(Beginning of Records shown)
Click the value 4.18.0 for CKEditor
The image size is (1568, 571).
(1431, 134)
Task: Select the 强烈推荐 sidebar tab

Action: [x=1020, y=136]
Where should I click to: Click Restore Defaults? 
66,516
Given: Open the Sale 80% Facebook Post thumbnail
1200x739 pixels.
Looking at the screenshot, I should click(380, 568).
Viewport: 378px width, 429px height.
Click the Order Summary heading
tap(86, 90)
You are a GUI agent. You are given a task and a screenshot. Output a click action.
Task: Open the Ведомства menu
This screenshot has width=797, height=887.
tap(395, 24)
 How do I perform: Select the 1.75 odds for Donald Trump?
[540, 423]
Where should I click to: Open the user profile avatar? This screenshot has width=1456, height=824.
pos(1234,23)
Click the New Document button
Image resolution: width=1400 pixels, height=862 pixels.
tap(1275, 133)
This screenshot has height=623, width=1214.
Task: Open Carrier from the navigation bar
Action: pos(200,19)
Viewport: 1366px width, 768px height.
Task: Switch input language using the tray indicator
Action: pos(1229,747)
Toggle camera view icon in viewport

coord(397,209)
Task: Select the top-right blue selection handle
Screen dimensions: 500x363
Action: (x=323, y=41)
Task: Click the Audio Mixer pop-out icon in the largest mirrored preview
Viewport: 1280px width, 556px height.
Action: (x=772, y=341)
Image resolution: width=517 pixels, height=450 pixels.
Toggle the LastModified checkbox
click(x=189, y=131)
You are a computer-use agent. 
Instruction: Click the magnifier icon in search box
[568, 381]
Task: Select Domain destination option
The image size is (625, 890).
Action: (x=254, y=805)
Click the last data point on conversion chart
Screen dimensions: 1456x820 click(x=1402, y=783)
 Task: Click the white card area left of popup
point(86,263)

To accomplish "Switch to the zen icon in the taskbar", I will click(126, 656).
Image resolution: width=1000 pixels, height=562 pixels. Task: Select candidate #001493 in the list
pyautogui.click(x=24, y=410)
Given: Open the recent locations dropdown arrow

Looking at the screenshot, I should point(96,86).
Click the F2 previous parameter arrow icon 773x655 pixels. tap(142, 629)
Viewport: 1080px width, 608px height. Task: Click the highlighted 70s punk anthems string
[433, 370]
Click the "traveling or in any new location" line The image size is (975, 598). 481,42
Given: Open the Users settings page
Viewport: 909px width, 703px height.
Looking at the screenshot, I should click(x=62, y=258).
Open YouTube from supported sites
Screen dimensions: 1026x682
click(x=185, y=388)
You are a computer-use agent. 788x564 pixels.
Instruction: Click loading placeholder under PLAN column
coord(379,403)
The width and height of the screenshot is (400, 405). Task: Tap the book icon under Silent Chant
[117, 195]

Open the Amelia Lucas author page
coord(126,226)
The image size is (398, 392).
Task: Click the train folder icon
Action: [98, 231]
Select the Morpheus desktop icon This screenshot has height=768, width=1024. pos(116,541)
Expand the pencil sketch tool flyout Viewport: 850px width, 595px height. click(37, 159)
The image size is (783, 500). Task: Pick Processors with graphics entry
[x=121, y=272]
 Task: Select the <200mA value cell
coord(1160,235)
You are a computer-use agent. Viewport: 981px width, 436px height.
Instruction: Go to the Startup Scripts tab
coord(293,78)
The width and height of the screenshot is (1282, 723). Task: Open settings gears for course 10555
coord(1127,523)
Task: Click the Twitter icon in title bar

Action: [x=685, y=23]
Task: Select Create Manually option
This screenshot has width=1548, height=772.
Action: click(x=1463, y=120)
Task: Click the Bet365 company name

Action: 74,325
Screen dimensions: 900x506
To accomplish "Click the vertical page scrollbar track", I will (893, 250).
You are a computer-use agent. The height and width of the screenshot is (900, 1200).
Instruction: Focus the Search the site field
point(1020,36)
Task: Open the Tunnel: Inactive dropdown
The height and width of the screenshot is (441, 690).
(End of Records shown)
Both end lines included, restate word for word the lines above from the line with "Image resolution: width=517" to the line with "Given: Open the Users settings page", and nothing else.

Task result –
Image resolution: width=517 pixels, height=450 pixels.
Toggle the LastModified checkbox
click(x=189, y=131)
You are a computer-use agent. 
Instruction: Click the magnifier icon in search box
[568, 381]
Task: Select Domain destination option
The image size is (625, 890).
Action: (x=254, y=805)
Click the last data point on conversion chart
Screen dimensions: 1456x820 click(x=1402, y=783)
 Task: Click the white card area left of popup
point(86,263)

To accomplish "Switch to the zen icon in the taskbar", I will click(126, 656).
Image resolution: width=1000 pixels, height=562 pixels. Task: Select candidate #001493 in the list
pyautogui.click(x=24, y=410)
Given: Open the recent locations dropdown arrow

Looking at the screenshot, I should point(96,86).
Click the F2 previous parameter arrow icon 773x655 pixels. tap(142, 629)
Viewport: 1080px width, 608px height. Task: Click the highlighted 70s punk anthems string
[433, 370]
Click the "traveling or in any new location" line The image size is (975, 598). 481,42
Given: Open the Users settings page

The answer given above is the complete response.